(begin)
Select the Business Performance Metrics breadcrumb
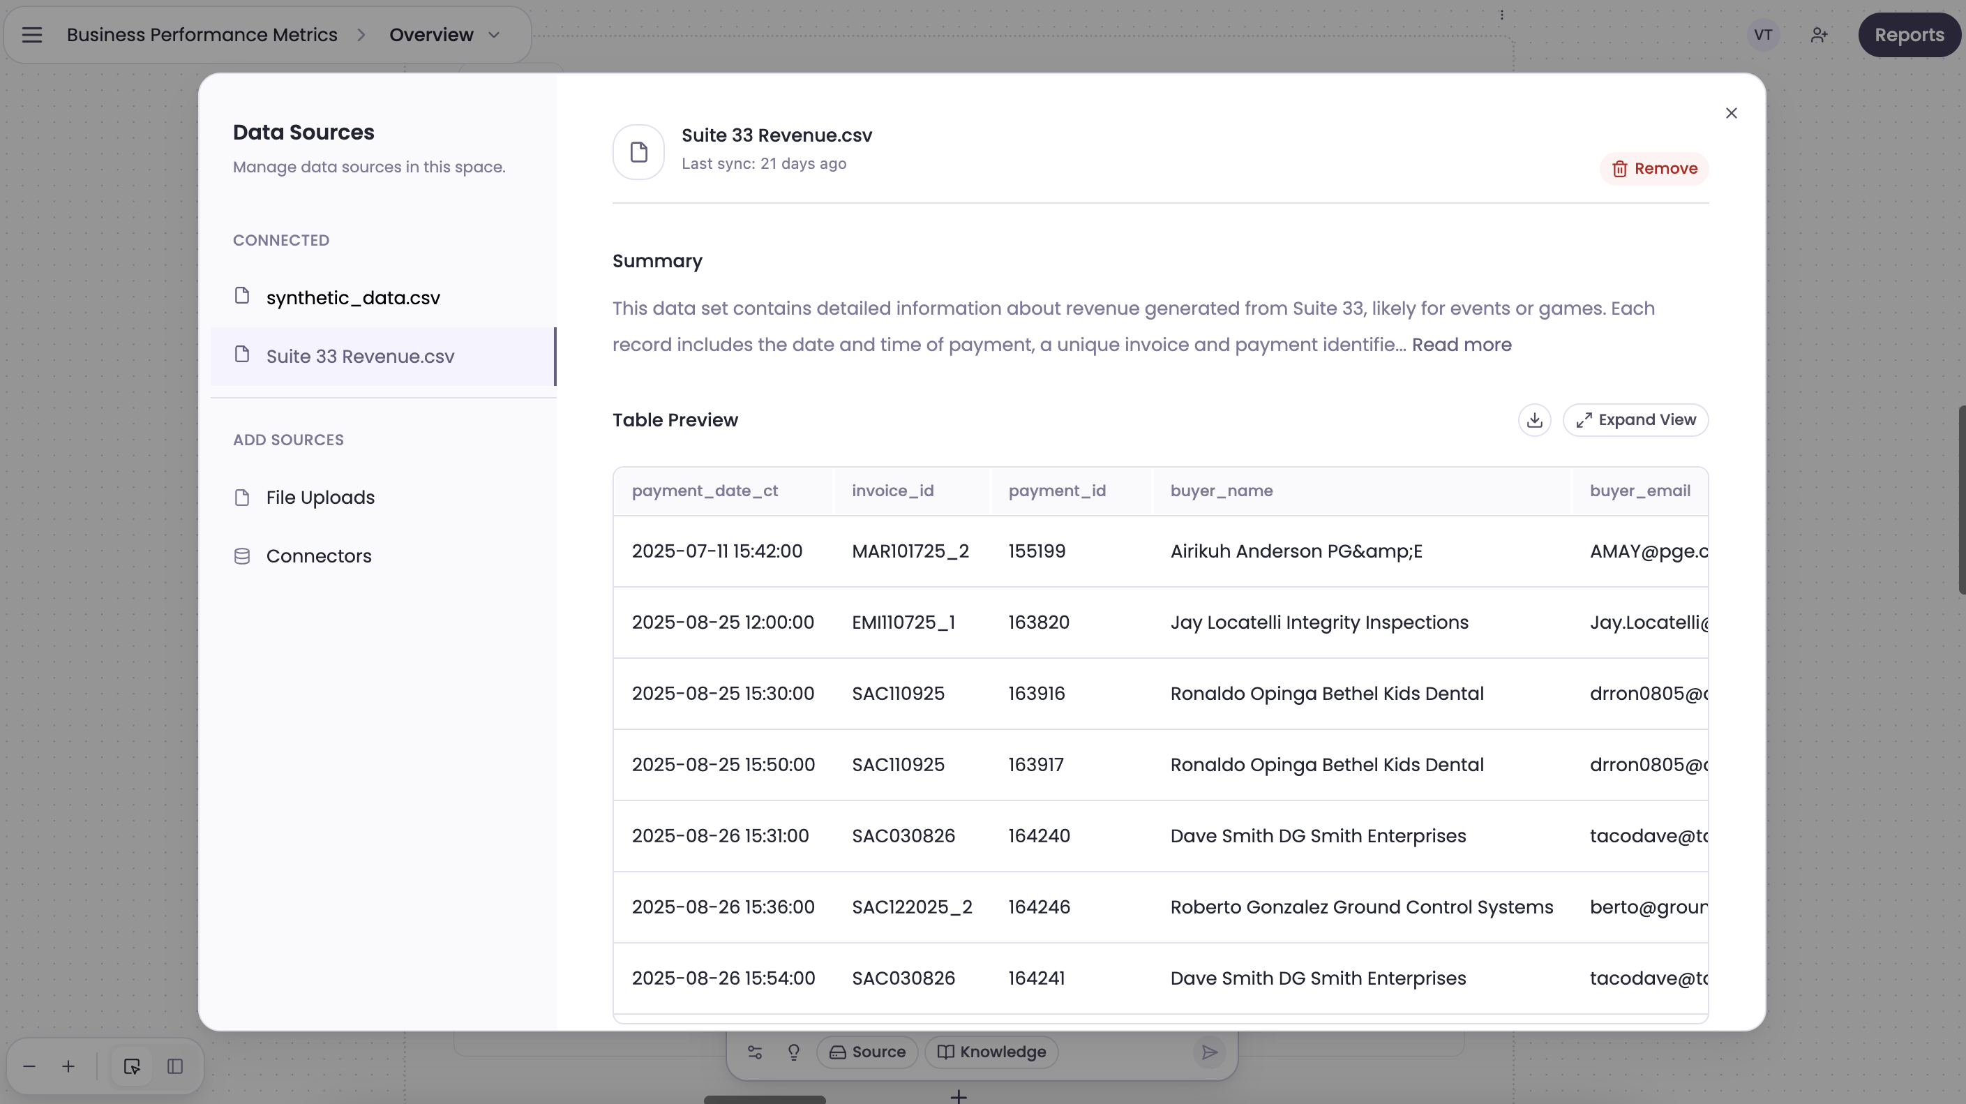point(201,34)
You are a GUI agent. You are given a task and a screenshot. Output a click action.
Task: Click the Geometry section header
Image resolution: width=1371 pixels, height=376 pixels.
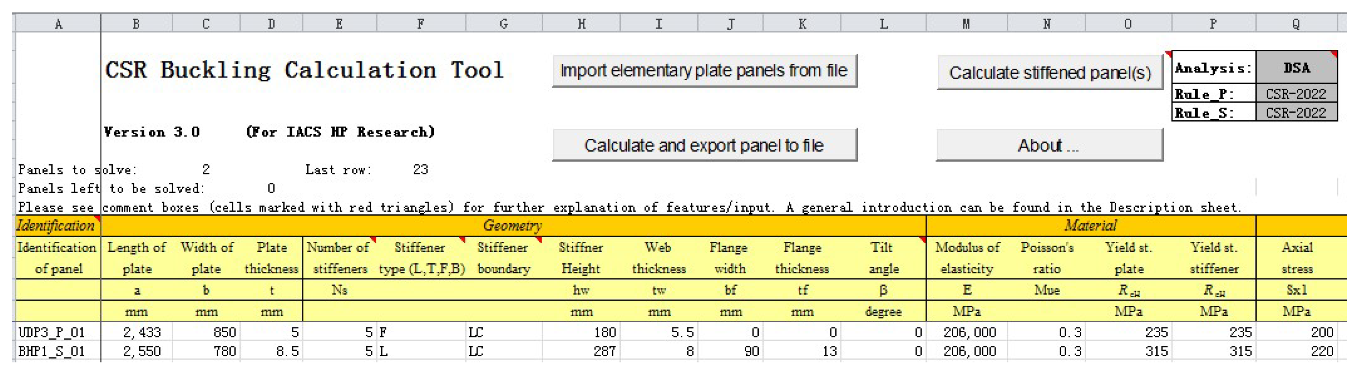[x=513, y=225]
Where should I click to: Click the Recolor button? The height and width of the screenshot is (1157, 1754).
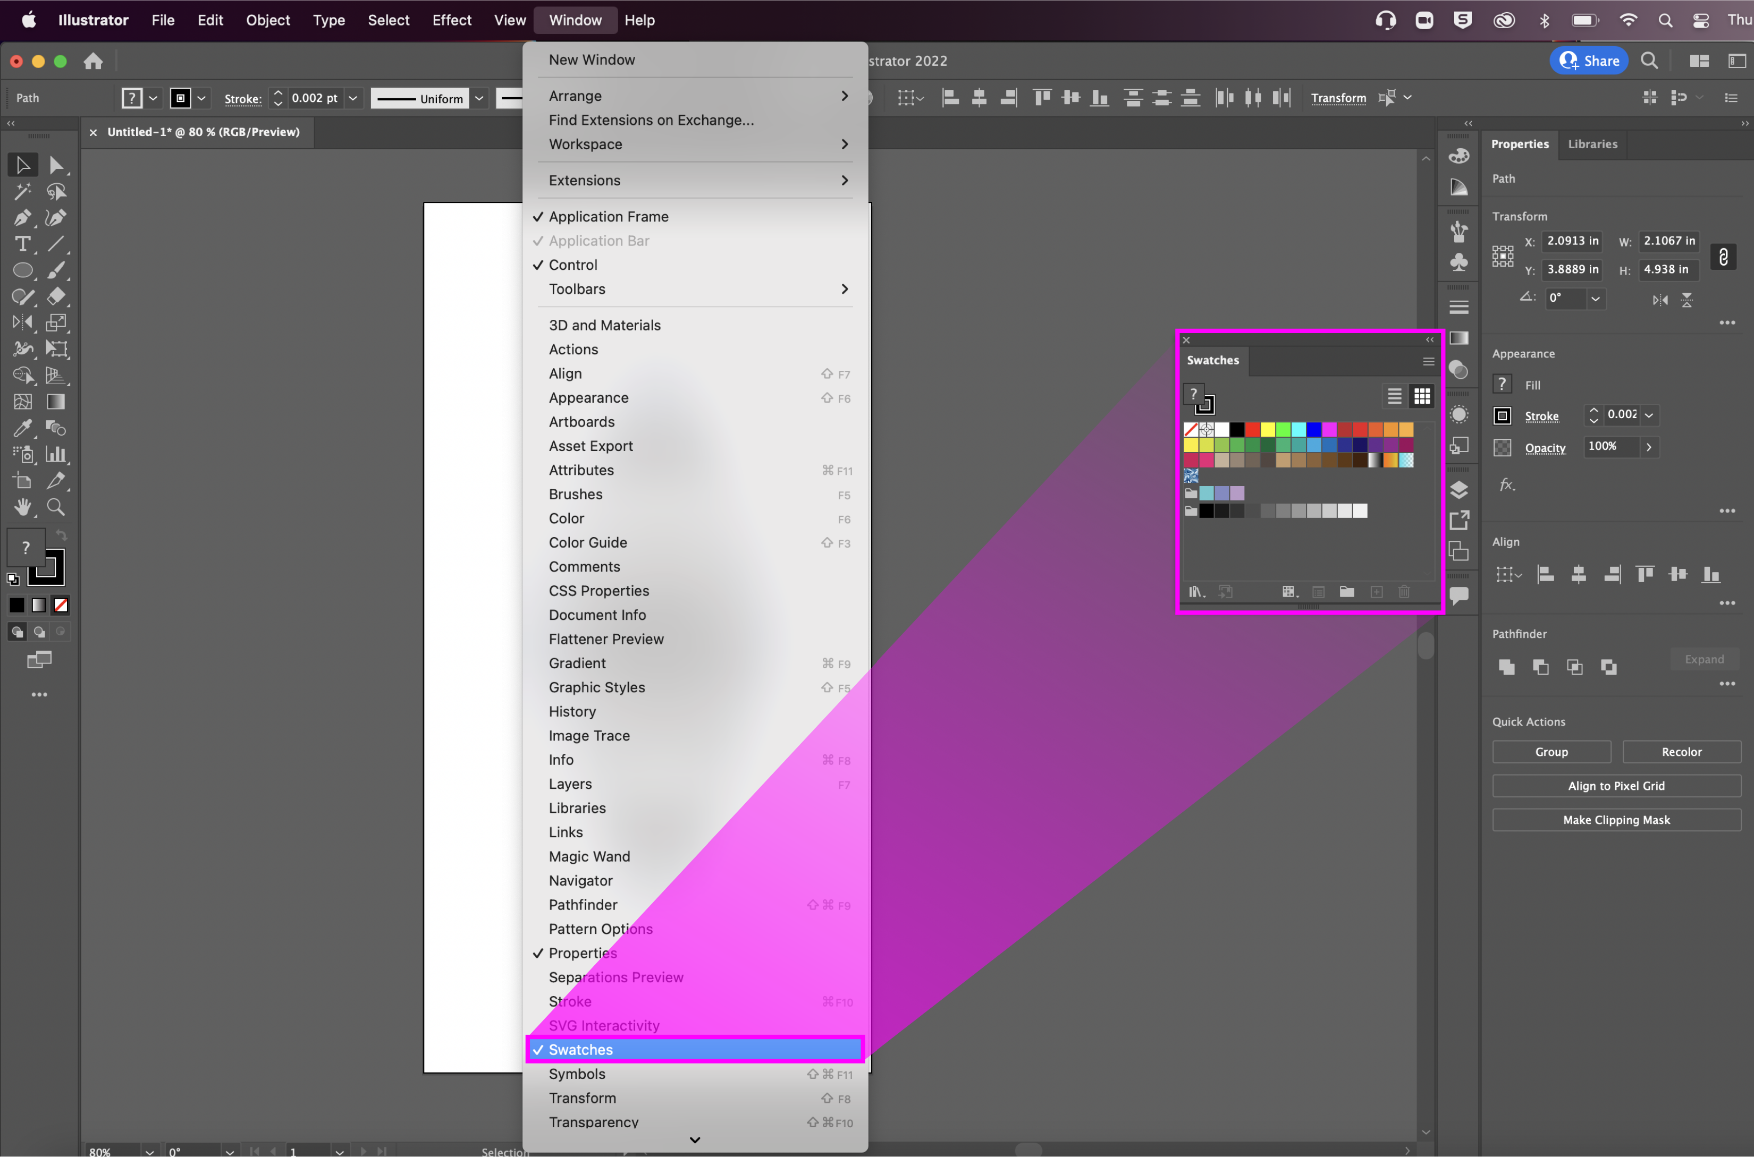pos(1681,752)
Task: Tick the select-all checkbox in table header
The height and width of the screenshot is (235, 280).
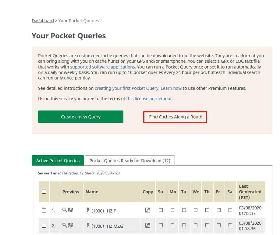Action: [44, 192]
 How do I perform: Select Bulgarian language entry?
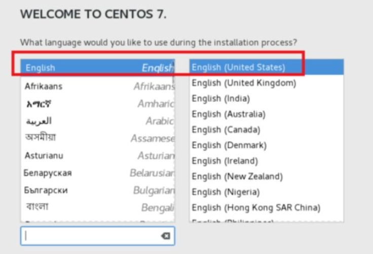click(96, 191)
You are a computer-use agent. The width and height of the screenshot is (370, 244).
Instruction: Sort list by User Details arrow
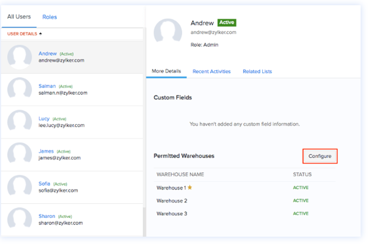(x=41, y=34)
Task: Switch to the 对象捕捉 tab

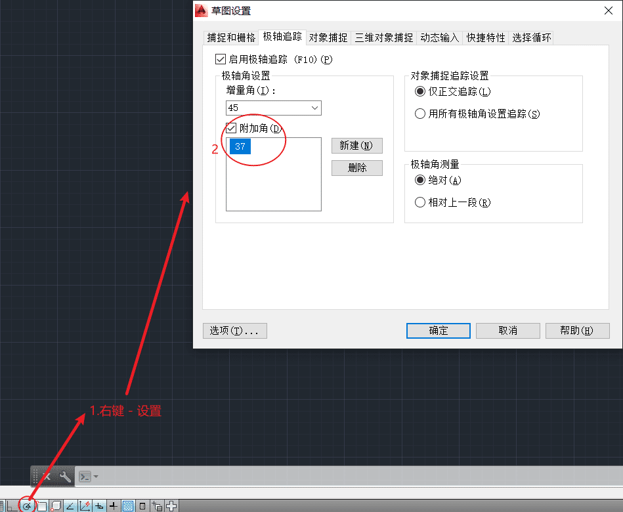Action: 328,37

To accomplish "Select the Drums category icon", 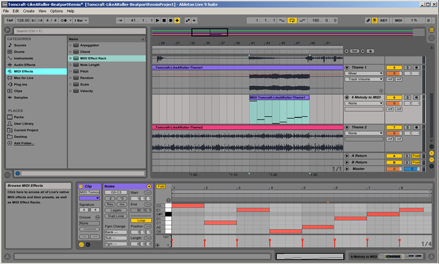I will coord(10,52).
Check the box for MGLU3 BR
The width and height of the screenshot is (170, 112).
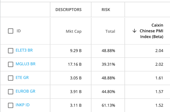point(11,64)
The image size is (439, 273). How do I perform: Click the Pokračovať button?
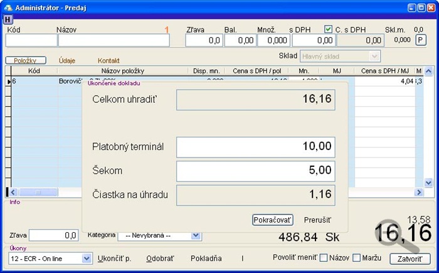[272, 220]
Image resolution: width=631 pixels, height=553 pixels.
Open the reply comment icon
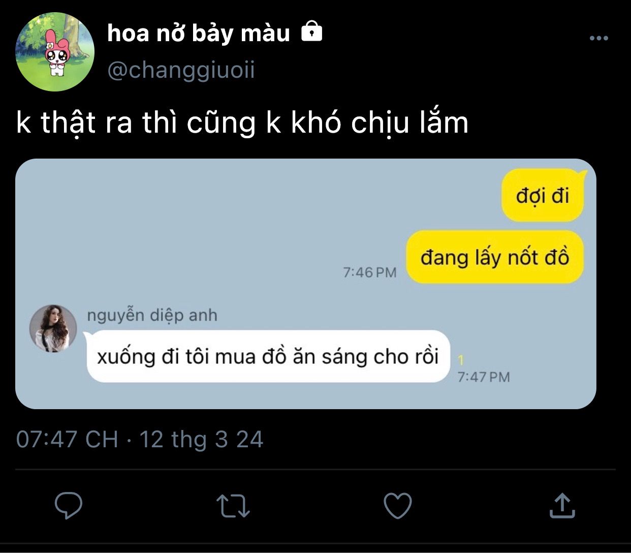69,505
(end)
## Challenge
Recast the items as a Markdown table with the columns Row and Item text, covering the first line up to and including the line with "Action: [44, 192]". Number each row, skip blank lines, and leave the pictures out.

## Correct output
| Row | Item text |
|---|---|
| 1 | Select the Business Performance Metrics breadcrumb |
| 2 | point(201,34) |
| 3 | You are a GUI agent. You are given a task and a screenshot. Output a click action. |
| 4 | Task: Click the Geometry section header |
| 5 | Image resolution: width=1371 pixels, height=376 pixels. |
| 6 | [x=513, y=225] |
| 7 | Where should I click to: Click the Recolor button? The height and width of the screenshot is (1157, 1754). |
| 8 | pos(1681,752) |
| 9 | Task: Tick the select-all checkbox in table header |
| 10 | The height and width of the screenshot is (235, 280). |
| 11 | Action: [44, 192] |